Deciding if someone has breached parenting orders depends on exactly what the orders say. It can be more complicated if you have made a parenting plan that changes the arrangements set out in the parenting orders.
You should get legal advice if you think someone has breached parenting orders, or if someone is alleging that you have breached parenting orders.
What can I do if someone is not following the parenting orders?
There are two ways to have parenting order breaches dealt with by the Family Court.
You can apply to enforce previous parenting orders as part of an application in a that case.
- The court can get the other person to follow the parenting orders, remind them of their obligations, and warn them about the potential consequences of not following the arrangements in the future.
- The court can give you extra time with the children if you have missed out on spending time or living with the children.
- The court cannot make orders against the other person to punish them for their actions.
- You do not need to participate in Family Dispute Resolution before you apply to enforce parenting orders in court.
You can make a contravention application against the other person.
- The court can make orders to enforce the parenting orders, including compensating you for missing out on time with the children.
- The other person can have orders made against them as a consequence or punishment for breaking (contravening) the parenting orders.
- Before you can file the application, you need to comply with the requirements about participating in Family Dispute Resolution, or show that an exemption applies to your situation. One possible exemption might be that you are making the contravention application because the other person has seriously ignored or broken a court order that was made in the last 12 months.

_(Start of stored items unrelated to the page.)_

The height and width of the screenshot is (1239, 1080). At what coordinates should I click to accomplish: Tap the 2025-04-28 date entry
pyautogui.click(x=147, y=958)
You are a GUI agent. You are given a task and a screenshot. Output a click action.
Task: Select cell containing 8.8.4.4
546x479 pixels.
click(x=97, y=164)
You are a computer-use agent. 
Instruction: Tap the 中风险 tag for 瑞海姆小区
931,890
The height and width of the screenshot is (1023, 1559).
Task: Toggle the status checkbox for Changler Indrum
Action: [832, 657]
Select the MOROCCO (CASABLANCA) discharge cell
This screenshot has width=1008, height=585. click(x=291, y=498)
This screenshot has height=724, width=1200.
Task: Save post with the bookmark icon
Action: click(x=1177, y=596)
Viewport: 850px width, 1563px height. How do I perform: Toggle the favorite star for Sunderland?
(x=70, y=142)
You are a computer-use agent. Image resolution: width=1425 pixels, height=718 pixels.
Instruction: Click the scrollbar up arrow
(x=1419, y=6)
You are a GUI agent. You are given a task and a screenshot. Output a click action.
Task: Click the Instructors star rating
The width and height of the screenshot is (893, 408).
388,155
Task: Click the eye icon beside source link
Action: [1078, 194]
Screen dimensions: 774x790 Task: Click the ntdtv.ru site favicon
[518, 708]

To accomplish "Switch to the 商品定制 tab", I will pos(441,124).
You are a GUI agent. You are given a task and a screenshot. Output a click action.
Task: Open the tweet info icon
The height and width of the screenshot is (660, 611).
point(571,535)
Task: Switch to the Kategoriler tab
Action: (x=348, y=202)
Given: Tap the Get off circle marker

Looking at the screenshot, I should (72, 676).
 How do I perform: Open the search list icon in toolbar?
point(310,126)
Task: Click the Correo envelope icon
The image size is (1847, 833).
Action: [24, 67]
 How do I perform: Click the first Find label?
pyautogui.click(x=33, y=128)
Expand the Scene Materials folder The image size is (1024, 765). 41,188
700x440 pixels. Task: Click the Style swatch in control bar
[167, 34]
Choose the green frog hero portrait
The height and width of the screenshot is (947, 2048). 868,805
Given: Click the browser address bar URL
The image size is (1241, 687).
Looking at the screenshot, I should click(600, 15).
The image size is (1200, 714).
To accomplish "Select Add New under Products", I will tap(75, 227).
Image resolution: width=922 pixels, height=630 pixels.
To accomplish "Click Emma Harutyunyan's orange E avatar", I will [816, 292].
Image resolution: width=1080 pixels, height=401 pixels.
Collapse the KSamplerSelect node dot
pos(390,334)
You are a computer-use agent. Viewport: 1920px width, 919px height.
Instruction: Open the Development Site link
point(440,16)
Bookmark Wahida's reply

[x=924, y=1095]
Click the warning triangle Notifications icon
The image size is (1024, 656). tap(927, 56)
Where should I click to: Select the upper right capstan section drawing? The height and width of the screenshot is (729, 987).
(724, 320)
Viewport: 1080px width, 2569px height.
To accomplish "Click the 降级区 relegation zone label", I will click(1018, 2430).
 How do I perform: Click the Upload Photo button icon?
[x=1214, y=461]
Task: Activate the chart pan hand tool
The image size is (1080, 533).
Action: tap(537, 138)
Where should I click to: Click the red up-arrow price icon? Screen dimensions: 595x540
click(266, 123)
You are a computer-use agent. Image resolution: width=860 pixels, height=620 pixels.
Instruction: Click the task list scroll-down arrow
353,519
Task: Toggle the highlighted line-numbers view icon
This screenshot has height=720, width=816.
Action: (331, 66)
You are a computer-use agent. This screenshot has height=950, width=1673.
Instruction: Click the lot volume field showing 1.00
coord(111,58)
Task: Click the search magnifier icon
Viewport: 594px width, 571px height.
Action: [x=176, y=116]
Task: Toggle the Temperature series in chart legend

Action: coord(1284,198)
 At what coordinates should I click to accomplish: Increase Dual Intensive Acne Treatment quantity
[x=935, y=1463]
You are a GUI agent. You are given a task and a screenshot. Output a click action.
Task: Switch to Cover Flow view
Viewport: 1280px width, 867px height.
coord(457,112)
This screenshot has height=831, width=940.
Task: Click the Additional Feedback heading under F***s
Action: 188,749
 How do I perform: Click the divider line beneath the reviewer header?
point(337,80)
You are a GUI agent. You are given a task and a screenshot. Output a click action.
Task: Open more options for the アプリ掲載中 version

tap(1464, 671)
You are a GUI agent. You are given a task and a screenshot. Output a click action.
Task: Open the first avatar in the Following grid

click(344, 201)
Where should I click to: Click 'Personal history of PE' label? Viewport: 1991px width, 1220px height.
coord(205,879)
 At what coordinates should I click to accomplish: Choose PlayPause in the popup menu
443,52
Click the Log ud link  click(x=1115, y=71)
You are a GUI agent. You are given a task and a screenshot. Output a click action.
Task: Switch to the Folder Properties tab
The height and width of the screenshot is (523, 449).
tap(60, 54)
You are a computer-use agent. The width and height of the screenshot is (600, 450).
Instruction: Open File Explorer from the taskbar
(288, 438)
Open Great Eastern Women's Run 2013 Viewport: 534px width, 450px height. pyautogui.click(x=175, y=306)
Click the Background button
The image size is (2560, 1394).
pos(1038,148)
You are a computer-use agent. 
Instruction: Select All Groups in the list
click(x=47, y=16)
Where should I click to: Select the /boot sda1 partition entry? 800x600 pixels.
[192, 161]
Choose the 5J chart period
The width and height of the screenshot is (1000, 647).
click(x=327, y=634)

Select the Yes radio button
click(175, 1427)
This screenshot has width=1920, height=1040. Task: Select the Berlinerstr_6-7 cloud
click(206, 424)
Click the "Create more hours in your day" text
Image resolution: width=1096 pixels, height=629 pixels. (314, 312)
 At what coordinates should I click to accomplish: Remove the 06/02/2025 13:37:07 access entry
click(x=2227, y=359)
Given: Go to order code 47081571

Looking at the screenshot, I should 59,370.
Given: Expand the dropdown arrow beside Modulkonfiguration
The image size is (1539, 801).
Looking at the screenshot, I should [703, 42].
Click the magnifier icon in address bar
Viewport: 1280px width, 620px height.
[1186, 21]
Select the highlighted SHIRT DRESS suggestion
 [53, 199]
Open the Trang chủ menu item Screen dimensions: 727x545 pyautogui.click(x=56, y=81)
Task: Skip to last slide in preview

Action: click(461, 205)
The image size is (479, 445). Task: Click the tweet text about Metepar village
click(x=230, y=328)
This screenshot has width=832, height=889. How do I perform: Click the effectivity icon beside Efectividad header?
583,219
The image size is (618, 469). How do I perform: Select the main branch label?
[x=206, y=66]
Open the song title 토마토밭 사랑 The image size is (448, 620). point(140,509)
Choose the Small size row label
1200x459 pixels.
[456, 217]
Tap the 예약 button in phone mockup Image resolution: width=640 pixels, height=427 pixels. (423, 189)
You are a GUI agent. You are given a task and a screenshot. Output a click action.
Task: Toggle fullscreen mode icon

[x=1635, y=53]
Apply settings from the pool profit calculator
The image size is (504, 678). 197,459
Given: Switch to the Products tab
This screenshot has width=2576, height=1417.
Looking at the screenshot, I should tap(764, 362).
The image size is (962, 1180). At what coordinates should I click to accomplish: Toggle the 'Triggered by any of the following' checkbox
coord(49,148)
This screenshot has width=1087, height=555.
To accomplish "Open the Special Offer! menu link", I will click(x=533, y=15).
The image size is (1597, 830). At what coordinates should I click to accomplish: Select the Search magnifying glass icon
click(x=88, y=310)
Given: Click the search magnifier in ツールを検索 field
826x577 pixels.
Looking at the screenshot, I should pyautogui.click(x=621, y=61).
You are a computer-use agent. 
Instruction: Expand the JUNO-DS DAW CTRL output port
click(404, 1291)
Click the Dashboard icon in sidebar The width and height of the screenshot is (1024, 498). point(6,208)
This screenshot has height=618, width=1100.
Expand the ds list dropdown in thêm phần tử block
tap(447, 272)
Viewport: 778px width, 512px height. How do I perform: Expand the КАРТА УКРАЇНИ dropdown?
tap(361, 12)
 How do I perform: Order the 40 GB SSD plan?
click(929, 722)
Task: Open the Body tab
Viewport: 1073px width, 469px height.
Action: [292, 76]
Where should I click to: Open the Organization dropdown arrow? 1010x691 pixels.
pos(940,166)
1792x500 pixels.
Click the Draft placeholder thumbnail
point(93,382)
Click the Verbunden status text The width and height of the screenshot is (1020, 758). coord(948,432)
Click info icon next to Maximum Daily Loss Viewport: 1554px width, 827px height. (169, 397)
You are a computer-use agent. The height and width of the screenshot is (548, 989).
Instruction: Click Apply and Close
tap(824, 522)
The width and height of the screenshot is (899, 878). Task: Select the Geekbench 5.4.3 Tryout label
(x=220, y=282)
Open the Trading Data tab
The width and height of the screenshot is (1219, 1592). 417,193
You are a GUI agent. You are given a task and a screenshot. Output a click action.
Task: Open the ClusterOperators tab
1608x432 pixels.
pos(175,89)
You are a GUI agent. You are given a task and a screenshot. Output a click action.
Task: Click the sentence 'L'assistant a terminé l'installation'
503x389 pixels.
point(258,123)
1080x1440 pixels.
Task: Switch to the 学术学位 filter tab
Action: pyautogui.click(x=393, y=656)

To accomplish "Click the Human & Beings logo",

You should get legal advice before making a contravention application. If the court does not make any orders in your favour or against the respondent, and you have previously brought unsuccessful contravention proceedings against the same person, you could be ordered to pay some or all of the other person's legal costs of the application.
Someone has made a contravention application against me. What can the Family Court do?
The court must first decide if you contravened the parenting orders. If you did, the court has the power to make orders against you (including orders to pay legal costs) unless:
- you had good reason to think you needed to disobey the parenting order to protect someone's health or safety (including the children or the other parent), and the breach did not last longer than was necessary to protect that person, or
- the main reason you did not follow the orders was that you did not understand your obligations at the time, and the court thinks your behaviour should be excused.
If you do not have a reasonable excuse for contravening the orders, the court can order you to do different things, depending on the seriousness of the breach and whether you have previously broken parenting orders. The powers of the court can include making you:
- attend a post-separation parenting course to help you focus on your children's needs, to understand what the orders involve, and change your behaviour so you don't breach the parenting orders in the future
- enter into a good behaviour bond, which can include making you attend family counselling, FDR, or appointments with a family consultant
- reimburse the other person for expenses they had to pay as a result of missing out on time with the children
- pay some or all of the other person's legal costs of the contravention application
- do community service work
- pay a fine, or
- serve a sentence of imprisonment.
If the other person missed out on spending time or living with the children because of the contravention (even if you had a reasonable excuse), the court must consider giving the other person extra time with the children to compensate them for that lost time.
In every contravention application, the court can change the original parenting orders if that is in the children's best interests, even if you have not breached the orders.